The stretch from the line with "Task: Click the Dashboard grid icon" through the line with "You are a computer-use agent. Image resolution: width=1024" in the records below: write it out exactly, and nothing else.

==== DATASET RECORDS ====

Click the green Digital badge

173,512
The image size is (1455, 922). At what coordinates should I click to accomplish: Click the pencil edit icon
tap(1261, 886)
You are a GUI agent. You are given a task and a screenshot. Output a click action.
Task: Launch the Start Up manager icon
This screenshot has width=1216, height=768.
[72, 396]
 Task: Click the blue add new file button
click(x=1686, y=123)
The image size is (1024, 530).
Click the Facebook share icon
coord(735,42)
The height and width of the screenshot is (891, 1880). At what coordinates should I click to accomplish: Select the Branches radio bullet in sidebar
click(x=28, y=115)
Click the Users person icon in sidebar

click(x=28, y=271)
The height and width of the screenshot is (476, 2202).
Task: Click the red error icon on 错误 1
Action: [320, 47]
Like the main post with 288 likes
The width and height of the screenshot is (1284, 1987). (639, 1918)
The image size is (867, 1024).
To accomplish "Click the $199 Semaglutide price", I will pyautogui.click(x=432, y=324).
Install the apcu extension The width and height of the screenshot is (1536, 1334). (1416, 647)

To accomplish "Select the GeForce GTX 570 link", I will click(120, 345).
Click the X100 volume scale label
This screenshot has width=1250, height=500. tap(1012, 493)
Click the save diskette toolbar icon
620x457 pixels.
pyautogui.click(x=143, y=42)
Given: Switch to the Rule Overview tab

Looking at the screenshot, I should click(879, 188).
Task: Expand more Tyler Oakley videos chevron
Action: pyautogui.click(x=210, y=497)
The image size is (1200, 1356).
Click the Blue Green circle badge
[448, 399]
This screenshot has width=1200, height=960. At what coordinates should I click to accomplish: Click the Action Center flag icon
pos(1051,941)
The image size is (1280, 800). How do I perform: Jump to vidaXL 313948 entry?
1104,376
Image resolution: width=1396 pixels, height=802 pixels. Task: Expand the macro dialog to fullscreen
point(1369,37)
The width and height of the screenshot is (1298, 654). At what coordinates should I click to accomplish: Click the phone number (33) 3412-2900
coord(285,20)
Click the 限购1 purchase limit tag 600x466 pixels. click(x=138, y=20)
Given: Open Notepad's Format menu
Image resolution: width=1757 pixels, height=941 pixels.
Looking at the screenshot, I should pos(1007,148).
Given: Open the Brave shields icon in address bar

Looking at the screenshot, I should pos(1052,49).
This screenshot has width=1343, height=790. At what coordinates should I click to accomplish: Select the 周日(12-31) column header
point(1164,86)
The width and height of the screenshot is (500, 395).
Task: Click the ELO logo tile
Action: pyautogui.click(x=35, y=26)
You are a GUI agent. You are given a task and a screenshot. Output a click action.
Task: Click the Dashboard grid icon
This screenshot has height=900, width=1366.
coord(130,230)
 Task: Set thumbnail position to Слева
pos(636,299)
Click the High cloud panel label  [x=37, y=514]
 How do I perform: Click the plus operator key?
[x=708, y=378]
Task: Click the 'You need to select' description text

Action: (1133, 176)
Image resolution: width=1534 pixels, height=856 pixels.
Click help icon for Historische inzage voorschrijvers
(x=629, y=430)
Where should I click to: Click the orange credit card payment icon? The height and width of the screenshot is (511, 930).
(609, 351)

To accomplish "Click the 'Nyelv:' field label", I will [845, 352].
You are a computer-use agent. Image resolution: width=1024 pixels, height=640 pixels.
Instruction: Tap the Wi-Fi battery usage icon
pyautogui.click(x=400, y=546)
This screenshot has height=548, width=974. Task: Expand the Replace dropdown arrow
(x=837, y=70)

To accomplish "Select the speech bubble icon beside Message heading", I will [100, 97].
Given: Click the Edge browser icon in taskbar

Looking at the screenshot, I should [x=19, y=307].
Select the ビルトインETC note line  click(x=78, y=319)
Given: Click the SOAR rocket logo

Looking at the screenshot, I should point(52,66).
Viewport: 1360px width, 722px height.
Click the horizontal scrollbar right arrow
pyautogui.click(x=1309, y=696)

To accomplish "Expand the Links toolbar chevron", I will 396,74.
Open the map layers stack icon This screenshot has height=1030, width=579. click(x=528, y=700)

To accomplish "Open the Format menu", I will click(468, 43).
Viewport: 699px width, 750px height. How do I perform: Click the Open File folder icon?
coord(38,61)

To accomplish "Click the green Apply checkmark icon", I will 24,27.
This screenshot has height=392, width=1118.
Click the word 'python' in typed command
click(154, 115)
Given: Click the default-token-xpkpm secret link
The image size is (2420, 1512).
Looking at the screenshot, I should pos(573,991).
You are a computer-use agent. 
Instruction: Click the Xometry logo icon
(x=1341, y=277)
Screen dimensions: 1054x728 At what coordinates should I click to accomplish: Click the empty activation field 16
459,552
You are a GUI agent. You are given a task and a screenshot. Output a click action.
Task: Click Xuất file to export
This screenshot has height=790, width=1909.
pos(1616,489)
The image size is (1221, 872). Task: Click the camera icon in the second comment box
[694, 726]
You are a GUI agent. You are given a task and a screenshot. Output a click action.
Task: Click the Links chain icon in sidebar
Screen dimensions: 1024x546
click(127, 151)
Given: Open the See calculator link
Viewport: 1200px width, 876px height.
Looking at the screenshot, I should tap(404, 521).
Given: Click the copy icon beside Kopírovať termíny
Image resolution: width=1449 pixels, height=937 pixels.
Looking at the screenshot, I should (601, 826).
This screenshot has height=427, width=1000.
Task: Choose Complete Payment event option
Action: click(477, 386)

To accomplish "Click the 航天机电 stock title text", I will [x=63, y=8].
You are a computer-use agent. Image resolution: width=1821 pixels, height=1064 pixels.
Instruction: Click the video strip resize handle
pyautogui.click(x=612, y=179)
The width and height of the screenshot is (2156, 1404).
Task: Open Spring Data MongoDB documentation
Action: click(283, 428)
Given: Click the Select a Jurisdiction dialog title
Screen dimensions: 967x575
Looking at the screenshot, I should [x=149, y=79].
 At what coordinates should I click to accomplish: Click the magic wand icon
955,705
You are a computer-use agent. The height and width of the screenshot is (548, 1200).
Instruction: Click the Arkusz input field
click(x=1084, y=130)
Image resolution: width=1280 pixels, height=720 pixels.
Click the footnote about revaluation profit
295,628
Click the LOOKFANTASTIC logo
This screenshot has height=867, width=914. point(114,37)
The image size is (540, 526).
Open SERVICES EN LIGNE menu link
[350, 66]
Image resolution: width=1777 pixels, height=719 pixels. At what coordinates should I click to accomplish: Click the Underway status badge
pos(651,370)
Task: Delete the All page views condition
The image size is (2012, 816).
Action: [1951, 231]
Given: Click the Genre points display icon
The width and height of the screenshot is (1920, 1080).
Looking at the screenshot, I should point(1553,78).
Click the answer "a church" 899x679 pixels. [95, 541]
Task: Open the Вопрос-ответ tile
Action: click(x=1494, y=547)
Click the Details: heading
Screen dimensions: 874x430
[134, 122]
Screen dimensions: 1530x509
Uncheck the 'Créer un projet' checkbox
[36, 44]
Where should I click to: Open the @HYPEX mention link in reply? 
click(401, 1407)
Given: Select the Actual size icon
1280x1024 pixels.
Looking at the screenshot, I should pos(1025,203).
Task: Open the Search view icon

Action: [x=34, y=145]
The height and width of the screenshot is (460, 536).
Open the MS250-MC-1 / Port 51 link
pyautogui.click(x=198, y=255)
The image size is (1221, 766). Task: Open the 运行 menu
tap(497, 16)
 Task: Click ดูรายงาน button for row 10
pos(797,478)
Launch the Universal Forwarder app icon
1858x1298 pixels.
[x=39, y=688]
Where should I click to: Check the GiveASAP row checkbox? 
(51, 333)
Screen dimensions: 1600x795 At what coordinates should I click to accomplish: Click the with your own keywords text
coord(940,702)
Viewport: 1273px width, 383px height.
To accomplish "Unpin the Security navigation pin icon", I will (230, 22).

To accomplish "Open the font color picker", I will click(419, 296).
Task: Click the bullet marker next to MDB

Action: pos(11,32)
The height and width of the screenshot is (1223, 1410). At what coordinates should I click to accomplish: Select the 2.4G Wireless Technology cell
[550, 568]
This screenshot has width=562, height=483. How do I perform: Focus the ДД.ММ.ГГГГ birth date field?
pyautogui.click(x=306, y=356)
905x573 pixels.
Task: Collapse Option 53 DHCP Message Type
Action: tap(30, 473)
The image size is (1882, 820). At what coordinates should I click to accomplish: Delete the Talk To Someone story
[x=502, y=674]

====

## [YOUR RESPONSE]
Task: Click the Dashboard grid icon
This screenshot has height=900, width=1366.
coord(130,230)
 Task: Set thumbnail position to Слева
pos(636,299)
Click the High cloud panel label  [x=37, y=514]
 How do I perform: Click the plus operator key?
[x=708, y=378]
Task: Click the 'You need to select' description text

Action: (1133, 176)
Image resolution: width=1534 pixels, height=856 pixels.
Click help icon for Historische inzage voorschrijvers
(x=629, y=430)
Where should I click to: Click the orange credit card payment icon? The height and width of the screenshot is (511, 930).
(609, 351)

To accomplish "Click the 'Nyelv:' field label", I will [845, 352].
You are a computer-use agent. Image resolution: width=1024 pixels, height=640 pixels.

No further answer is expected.